The increased MAD of the CHM-differences in areas with steeper slopes in the Thuringian forest study area is more in accordance with literature. Hilbert and Schmullius [
4] observed a similar trend in an adjacent study area, using ICESat-GLAS canopy height estimates. Aside from the reasons for this effect that are stated in
Section 4.1 (regarding the influence of slope on DTM accuracy), increasing slopes also lead to an increased lidar waveform extent [
53]. This can lead to an overestimation of canopy height if the canopy height is derived from the height differences between the waveform signal start and the ground elevation.

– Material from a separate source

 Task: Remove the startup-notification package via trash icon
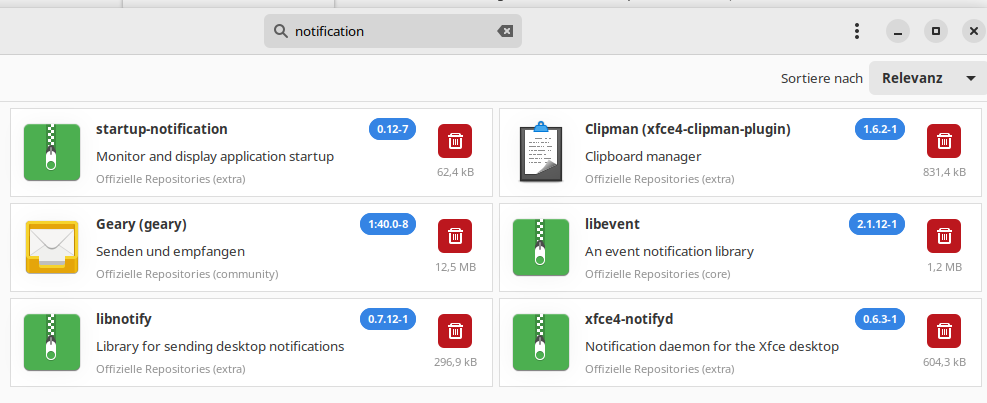point(454,141)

The significantly lower CHM accuracy in areas with a canopy cover lower than 25% may be due to several reasons: in sloped areas with low canopy cover, the return signals from the canopy top might not exceed the waveform recording start threshold, so the waveform recording is triggered by lower canopy layers or ground return signals. In this case, the height difference between the waveform signal start and the ground elevation is lower or (close to) zero. In addition, if the vegetation is concentrated in the lower part of a sloped area, the waveform recording might also be triggered by ground surface from the upper part of the area, which has a higher elevation than the canopy top [
3]. The relatively low horizontal geolocation accuracy of GEDI footprints can also reduce CHM accuracy in areas with low and heterogenous canopy cover, if a footprint that covered vegetation is falsely located in an area with bare land, or vice versa. As
Table 13 shows, accuracy in areas with low canopy cover (<25%) improves when only footprints in flat terrain (median slope <3°) are considered, suggesting that slope is the dominant factor influencing CHM accuracy in areas with low canopy cover. The difference in accuracy between areas with low and high canopy cover that is still present in flat terrain (
Table 13) is most likely caused by geolocation errors, therefore giving a rough estimation on the influence of these errors on GEDI CHM accuracy.

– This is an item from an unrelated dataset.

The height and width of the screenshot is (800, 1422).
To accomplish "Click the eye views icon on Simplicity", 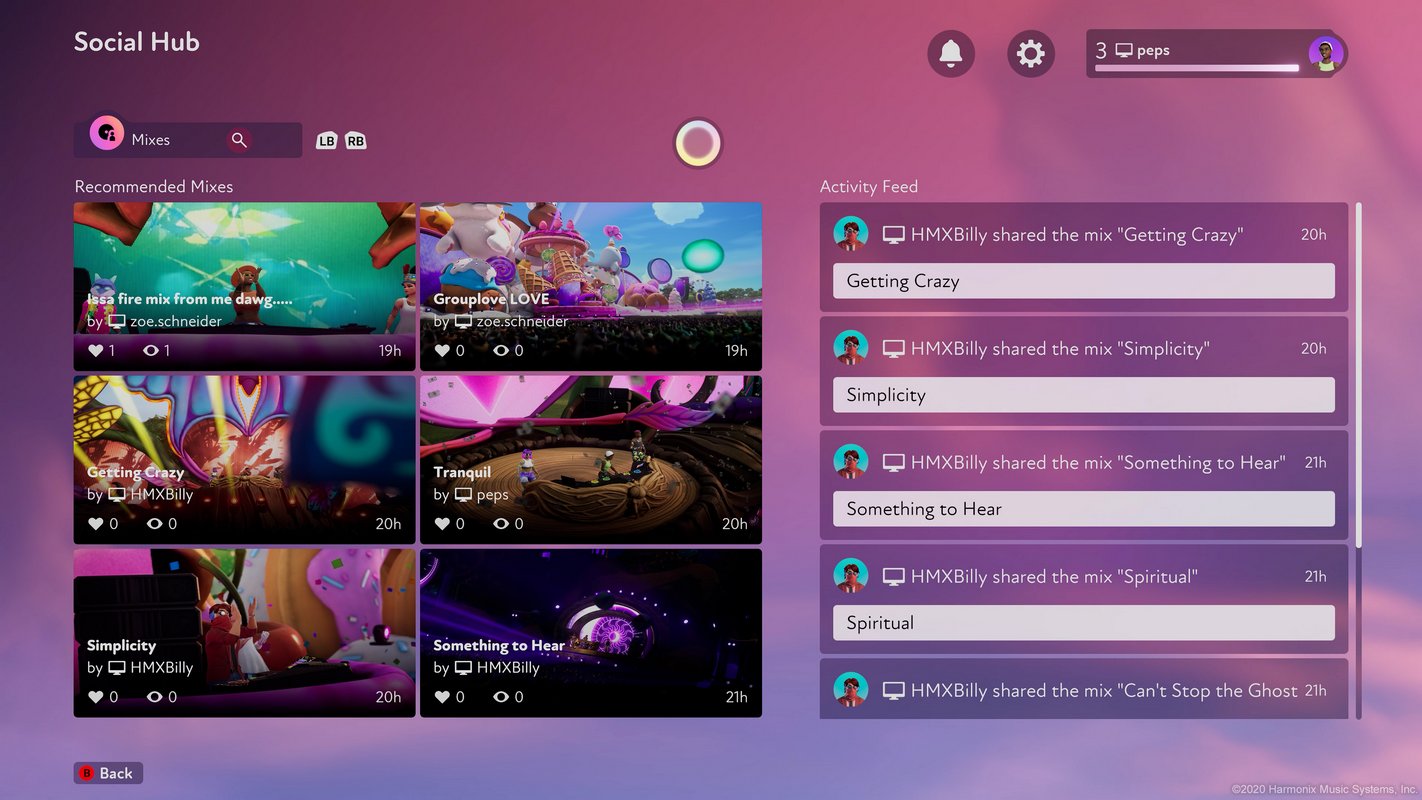I will [154, 697].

The influence of acquisition time and beam type on CHM accuracy is generally similar to the results from the DTM, with the exception of the lower median of CHM differences from coverage beams compared to power beams. This may be connected to the increased median beam sensitivity of power beams (
Figure 13). For the dataset used here, the median CHM-difference increases with increasing beam sensitivity.
The connection between beam sensitivity and beamtype does not explain the increase of median CHM-differences with increasing beam sensitivity. As mentioned in
Section 4.1, the number of footprints where the beam sensitivity could have an influence on CHM accuracy is small, and, if anything, a positive influence of increasing beam sensitivity on CHM accuracy was to be expected. This may lead to the conclusion that beam sensitivity correlates with another parameter that has an influence on the accuracy. However, no parameter included in this analysis shows a noteworthy correlation with beam sensitivity (the highest being the correlation with slope, with a Pearsons’s r of −0.11).
As with the DTM, the low accuracy of height estimates from certain footprints in both the Roda and Thuringian forest area cannot be fully explained, with the influence of rainfall during the acquisition only being a possible explanation for the Thuringian forest footprints. In addition, values that form clusters of outliers in the scatterplots (
Figure 7 and
Figure 11) are dispersed over the study areas and not spatially clustered.